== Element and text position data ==
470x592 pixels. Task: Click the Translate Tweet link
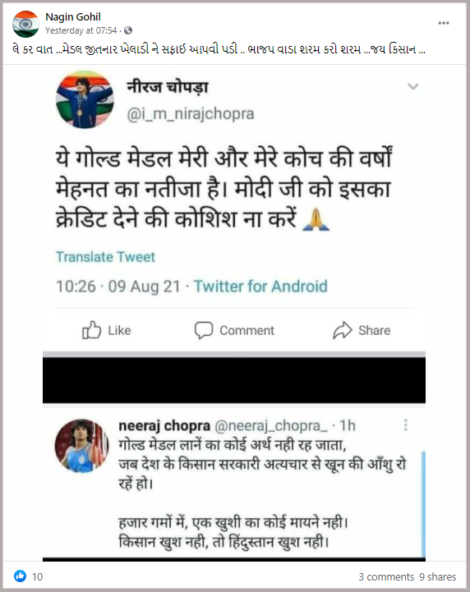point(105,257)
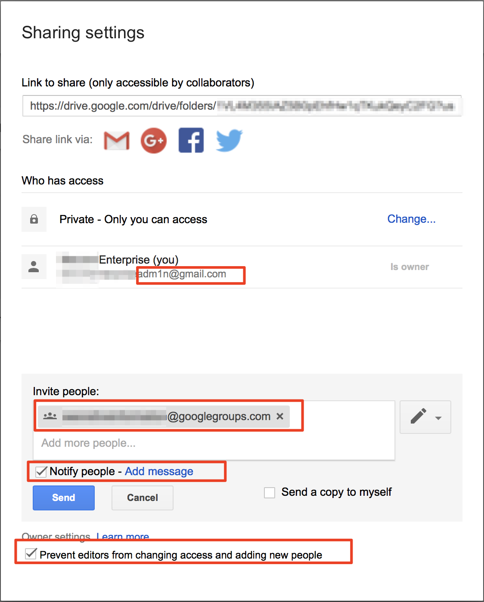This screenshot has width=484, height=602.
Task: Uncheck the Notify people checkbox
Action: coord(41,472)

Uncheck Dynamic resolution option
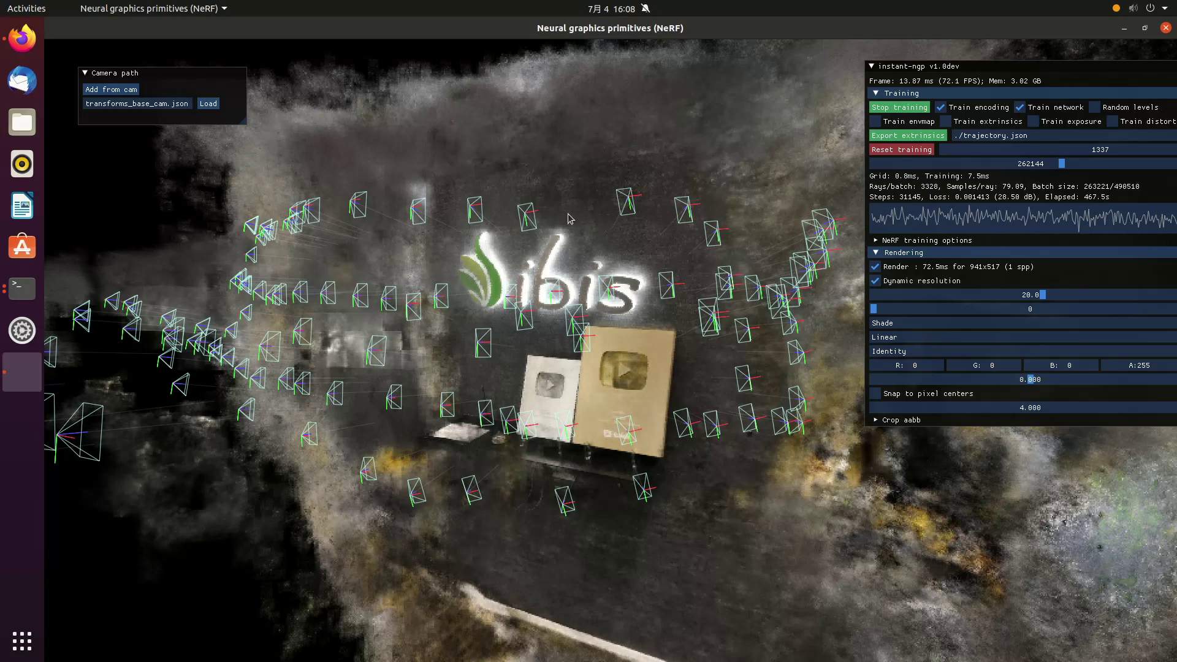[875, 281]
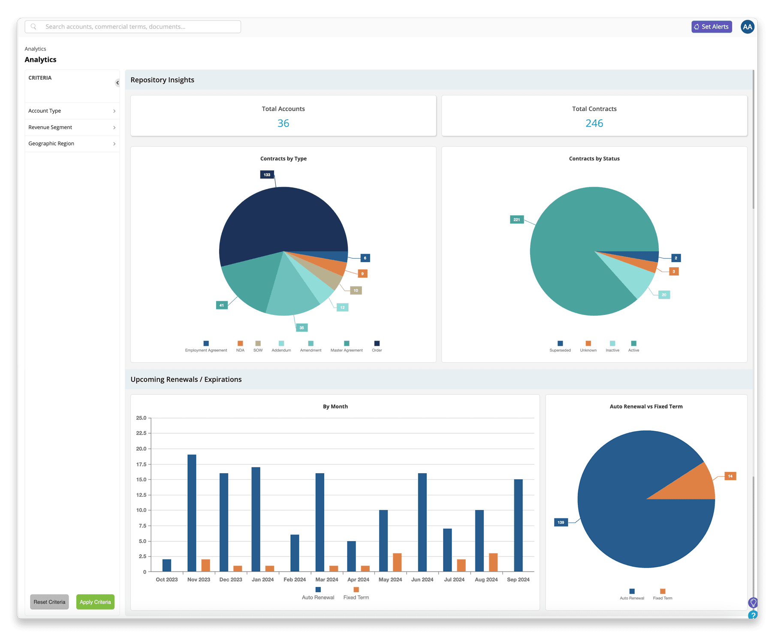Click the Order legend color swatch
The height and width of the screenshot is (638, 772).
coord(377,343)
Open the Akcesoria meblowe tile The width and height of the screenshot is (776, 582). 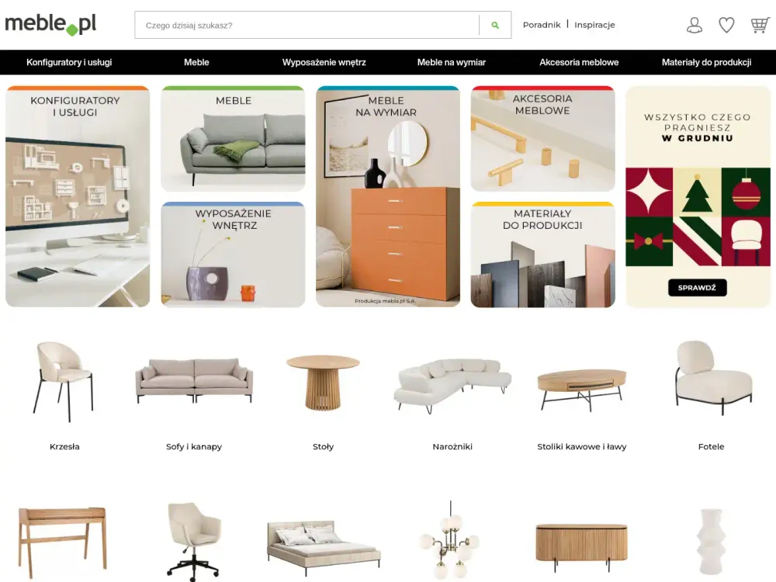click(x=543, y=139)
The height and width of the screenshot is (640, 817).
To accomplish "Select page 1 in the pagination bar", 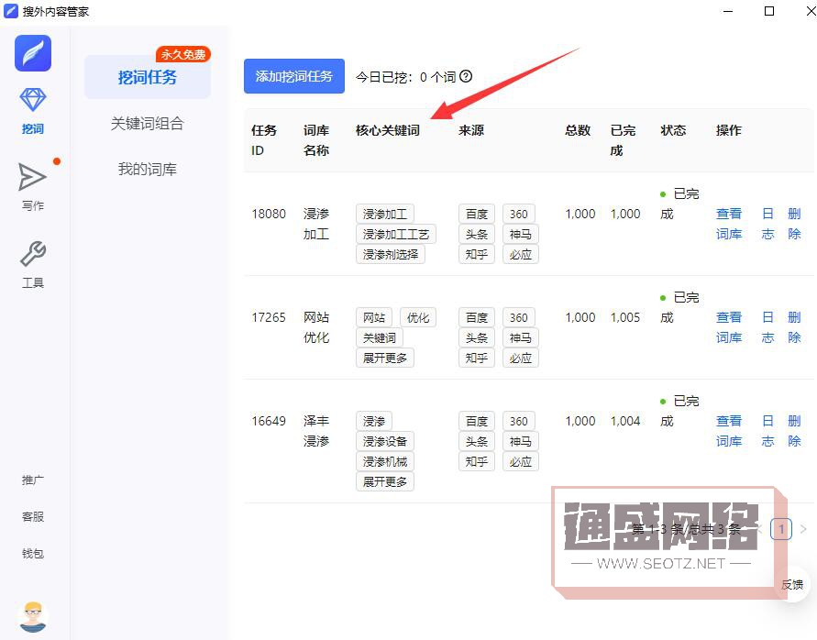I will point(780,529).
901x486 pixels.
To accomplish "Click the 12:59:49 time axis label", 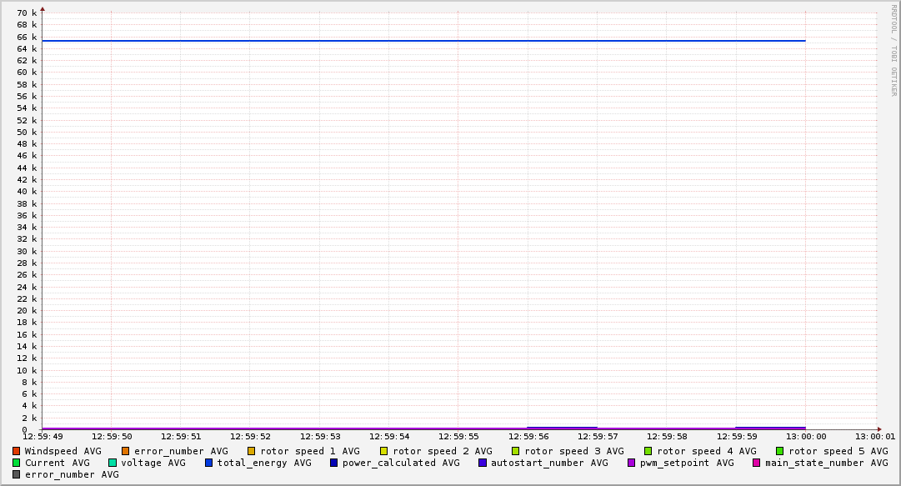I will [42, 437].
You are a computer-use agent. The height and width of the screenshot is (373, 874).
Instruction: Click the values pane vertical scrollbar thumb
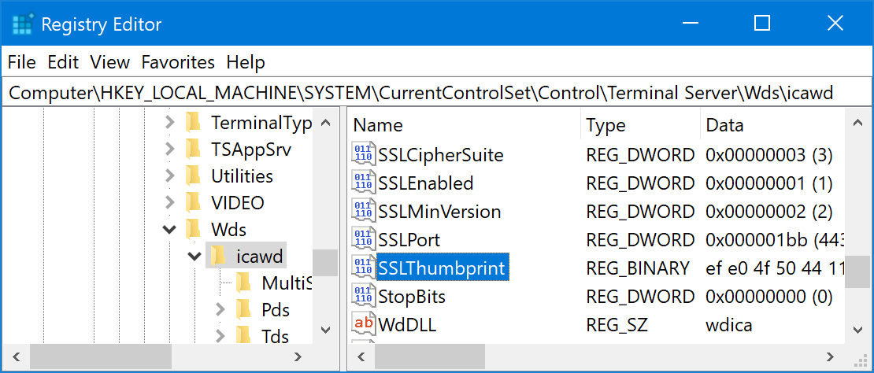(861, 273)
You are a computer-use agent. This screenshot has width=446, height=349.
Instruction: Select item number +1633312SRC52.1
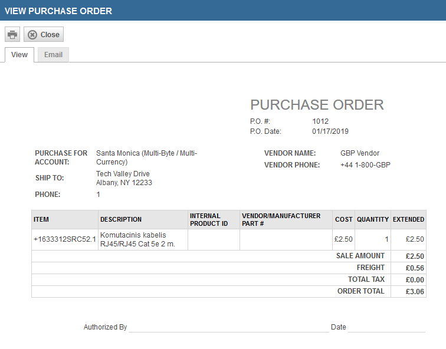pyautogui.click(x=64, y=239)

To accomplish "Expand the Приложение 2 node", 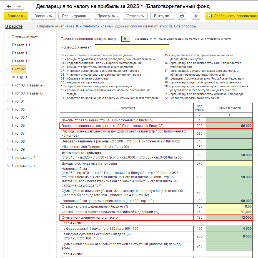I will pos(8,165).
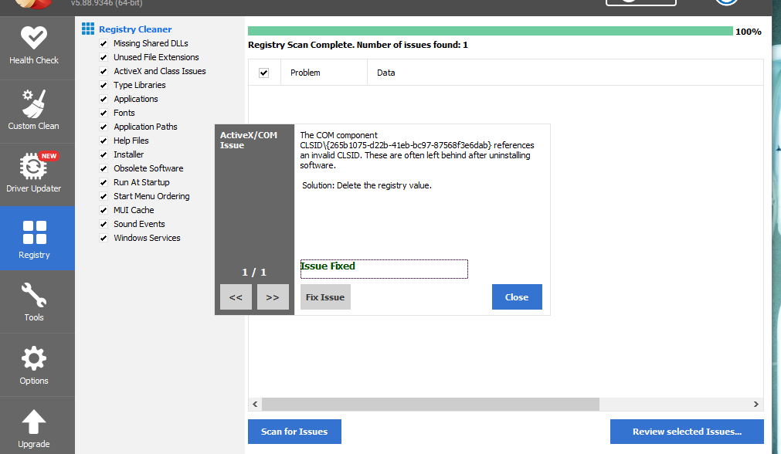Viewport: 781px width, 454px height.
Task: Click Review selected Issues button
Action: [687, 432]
---
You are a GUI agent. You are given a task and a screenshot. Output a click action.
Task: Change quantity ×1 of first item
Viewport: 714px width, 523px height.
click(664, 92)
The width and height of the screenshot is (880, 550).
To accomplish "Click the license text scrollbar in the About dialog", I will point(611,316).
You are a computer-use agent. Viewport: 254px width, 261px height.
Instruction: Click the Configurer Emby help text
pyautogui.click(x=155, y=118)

== STATED PROBLEM ==
Can you write out every item line from the one containing "470x592 pixels. Task: Click" down to the one containing "Action: coord(41,472)", both included, with the pictures left out?

== SOLUTION ==
470x592 pixels. Task: Click the Translate Tweet link
point(105,257)
This screenshot has width=484, height=602.
Task: Uncheck the Notify people checkbox
Action: coord(41,472)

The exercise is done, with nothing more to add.